## Directions for this task
Filter the data for "computer" and copy matching lines.

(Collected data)
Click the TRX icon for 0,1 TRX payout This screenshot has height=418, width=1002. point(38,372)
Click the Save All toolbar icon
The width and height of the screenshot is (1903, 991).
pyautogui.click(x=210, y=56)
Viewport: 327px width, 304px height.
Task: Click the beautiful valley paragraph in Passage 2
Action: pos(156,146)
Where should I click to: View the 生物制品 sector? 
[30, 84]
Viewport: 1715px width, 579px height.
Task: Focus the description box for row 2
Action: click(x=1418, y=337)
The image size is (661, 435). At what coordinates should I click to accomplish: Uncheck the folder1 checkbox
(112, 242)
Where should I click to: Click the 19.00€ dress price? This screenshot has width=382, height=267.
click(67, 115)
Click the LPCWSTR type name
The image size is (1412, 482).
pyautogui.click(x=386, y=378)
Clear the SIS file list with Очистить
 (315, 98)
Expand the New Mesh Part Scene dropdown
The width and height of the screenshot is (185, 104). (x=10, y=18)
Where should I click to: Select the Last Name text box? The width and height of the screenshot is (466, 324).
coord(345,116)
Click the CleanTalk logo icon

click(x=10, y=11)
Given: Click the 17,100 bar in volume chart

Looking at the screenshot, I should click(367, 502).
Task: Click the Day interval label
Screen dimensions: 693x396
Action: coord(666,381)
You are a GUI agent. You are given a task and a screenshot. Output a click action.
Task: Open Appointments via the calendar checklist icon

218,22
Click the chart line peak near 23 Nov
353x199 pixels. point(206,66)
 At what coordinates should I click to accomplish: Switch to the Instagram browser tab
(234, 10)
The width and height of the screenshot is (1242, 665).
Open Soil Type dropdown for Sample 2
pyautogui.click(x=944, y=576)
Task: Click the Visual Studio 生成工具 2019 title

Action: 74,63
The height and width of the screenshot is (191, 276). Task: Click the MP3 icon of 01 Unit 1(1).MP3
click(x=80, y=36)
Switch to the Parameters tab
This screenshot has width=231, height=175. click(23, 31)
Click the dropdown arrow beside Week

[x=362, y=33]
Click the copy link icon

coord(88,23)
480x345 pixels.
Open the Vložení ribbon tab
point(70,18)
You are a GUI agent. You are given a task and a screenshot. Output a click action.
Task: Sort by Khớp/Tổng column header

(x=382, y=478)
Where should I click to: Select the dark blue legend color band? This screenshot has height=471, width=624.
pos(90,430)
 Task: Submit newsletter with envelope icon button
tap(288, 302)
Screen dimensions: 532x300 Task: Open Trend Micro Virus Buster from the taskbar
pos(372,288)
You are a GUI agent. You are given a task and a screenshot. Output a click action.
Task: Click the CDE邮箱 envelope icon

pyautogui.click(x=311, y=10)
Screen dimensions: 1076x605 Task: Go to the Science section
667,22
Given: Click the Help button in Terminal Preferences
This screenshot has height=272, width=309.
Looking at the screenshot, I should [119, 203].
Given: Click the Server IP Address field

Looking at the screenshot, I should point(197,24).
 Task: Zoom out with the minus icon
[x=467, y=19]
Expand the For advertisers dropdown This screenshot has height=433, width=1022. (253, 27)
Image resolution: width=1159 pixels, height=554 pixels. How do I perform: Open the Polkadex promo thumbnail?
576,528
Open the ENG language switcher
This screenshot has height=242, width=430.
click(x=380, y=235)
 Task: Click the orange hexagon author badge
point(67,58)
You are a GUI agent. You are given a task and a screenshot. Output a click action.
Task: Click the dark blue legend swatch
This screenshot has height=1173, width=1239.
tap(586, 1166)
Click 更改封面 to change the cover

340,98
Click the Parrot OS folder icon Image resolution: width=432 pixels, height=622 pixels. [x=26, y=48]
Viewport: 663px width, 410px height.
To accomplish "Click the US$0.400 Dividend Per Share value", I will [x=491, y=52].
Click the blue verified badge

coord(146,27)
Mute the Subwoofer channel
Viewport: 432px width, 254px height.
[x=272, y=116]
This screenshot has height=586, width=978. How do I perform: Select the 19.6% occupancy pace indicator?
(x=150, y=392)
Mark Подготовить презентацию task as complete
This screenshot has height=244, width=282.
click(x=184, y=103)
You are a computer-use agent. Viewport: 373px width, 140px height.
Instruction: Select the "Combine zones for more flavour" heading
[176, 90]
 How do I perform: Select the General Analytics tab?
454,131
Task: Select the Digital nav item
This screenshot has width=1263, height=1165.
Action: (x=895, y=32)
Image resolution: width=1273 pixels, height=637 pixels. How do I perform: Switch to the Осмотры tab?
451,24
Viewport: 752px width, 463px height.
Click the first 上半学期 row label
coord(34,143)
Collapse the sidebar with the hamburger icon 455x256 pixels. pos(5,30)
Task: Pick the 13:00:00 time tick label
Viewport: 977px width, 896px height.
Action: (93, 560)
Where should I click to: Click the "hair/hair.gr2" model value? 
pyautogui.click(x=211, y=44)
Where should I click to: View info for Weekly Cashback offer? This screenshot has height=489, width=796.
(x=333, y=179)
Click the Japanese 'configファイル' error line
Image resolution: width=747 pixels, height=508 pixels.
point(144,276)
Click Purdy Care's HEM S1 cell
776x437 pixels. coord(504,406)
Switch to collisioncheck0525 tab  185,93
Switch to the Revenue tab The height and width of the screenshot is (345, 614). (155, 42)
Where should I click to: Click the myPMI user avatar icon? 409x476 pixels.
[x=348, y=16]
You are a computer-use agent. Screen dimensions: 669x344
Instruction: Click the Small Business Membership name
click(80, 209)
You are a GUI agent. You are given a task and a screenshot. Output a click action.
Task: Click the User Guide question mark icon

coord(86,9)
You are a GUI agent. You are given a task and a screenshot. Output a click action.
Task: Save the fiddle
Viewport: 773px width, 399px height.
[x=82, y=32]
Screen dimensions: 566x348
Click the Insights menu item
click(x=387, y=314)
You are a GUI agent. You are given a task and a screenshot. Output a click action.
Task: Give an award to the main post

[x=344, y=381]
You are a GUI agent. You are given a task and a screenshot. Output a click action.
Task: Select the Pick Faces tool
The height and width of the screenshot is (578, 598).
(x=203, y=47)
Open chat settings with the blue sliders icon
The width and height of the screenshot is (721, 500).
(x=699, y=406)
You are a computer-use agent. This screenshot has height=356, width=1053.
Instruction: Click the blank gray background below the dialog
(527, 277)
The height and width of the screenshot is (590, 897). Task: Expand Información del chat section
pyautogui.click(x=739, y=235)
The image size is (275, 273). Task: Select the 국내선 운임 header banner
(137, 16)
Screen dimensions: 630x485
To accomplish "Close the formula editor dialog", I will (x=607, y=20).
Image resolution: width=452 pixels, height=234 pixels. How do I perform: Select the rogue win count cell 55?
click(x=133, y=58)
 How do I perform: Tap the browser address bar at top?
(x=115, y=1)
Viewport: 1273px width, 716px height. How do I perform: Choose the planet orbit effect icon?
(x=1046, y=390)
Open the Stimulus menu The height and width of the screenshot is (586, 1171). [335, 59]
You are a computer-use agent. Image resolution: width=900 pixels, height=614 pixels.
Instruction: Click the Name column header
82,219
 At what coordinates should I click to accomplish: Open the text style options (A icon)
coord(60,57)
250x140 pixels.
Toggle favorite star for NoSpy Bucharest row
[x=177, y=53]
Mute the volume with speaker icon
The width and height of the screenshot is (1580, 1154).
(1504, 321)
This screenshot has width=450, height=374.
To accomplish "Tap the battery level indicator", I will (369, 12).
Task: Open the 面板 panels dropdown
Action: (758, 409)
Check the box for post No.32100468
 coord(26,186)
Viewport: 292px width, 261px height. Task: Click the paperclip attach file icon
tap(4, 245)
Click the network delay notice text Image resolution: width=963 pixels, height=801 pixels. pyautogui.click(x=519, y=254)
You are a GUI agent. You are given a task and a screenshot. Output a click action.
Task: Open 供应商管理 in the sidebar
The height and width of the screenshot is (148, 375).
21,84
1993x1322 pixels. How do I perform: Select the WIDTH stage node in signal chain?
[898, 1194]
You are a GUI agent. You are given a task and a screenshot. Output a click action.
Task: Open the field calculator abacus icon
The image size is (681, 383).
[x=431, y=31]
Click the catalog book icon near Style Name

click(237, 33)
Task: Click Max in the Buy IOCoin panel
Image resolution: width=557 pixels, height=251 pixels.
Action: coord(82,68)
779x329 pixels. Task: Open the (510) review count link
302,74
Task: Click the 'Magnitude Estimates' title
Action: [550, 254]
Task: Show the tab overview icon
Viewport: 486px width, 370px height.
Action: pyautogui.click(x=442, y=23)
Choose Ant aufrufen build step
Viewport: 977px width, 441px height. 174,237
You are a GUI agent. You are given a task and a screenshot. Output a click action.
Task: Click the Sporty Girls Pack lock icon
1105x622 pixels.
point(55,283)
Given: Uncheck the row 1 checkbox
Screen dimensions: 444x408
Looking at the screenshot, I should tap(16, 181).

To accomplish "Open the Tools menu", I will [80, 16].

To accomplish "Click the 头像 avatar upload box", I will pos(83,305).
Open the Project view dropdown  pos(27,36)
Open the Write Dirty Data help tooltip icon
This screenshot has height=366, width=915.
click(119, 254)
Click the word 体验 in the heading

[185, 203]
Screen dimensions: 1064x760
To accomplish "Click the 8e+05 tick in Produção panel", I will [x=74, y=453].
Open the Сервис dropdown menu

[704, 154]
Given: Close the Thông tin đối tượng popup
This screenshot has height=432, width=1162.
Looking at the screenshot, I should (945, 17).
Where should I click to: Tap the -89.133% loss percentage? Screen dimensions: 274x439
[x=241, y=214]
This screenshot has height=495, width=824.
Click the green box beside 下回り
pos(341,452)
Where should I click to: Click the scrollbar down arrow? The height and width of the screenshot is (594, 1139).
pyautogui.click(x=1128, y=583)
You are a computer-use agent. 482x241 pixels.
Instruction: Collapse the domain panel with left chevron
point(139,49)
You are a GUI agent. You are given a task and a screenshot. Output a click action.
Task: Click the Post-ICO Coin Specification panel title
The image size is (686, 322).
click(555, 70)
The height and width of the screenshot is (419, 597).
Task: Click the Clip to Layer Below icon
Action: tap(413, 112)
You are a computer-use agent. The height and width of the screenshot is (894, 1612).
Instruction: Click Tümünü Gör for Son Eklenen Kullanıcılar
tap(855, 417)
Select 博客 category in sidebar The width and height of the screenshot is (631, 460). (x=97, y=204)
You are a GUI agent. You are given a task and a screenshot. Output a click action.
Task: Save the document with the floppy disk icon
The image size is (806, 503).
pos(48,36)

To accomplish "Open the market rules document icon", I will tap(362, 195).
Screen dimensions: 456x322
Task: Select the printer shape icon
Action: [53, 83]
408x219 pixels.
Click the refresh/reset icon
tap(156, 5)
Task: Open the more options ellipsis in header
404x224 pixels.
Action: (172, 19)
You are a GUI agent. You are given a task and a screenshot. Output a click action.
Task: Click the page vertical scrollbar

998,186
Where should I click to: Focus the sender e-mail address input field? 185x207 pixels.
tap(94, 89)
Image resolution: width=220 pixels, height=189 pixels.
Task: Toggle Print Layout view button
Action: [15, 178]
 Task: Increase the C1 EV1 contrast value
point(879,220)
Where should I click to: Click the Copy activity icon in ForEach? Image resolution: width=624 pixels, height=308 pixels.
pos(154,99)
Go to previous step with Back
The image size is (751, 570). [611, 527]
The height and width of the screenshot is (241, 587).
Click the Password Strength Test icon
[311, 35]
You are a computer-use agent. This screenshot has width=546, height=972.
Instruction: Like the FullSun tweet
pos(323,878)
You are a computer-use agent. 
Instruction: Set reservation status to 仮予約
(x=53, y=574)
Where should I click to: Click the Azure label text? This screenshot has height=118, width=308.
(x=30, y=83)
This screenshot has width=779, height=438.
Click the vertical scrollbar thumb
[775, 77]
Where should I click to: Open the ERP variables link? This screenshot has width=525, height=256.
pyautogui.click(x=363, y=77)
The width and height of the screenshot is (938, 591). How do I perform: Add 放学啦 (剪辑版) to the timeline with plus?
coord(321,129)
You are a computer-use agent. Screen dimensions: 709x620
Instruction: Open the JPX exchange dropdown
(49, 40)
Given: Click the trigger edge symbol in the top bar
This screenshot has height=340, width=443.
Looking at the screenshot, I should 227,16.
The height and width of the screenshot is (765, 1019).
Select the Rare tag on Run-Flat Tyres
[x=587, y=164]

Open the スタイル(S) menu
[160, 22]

## Answer section
You are a computer-use agent. Viewport: 373px width, 140px height.
You are a computer-use agent. Screen dimensions: 669x344
You are a computer-use agent. This screenshot has height=356, width=1053.
You are a computer-use agent. Image resolution: width=900 pixels, height=614 pixels.
You are a computer-use agent. 482x241 pixels.
You are a computer-use agent. The height and width of the screenshot is (894, 1612).
You are a computer-use agent. This screenshot has width=546, height=972.
You are a computer-use agent. 
You are a computer-use agent. Screen dimensions: 709x620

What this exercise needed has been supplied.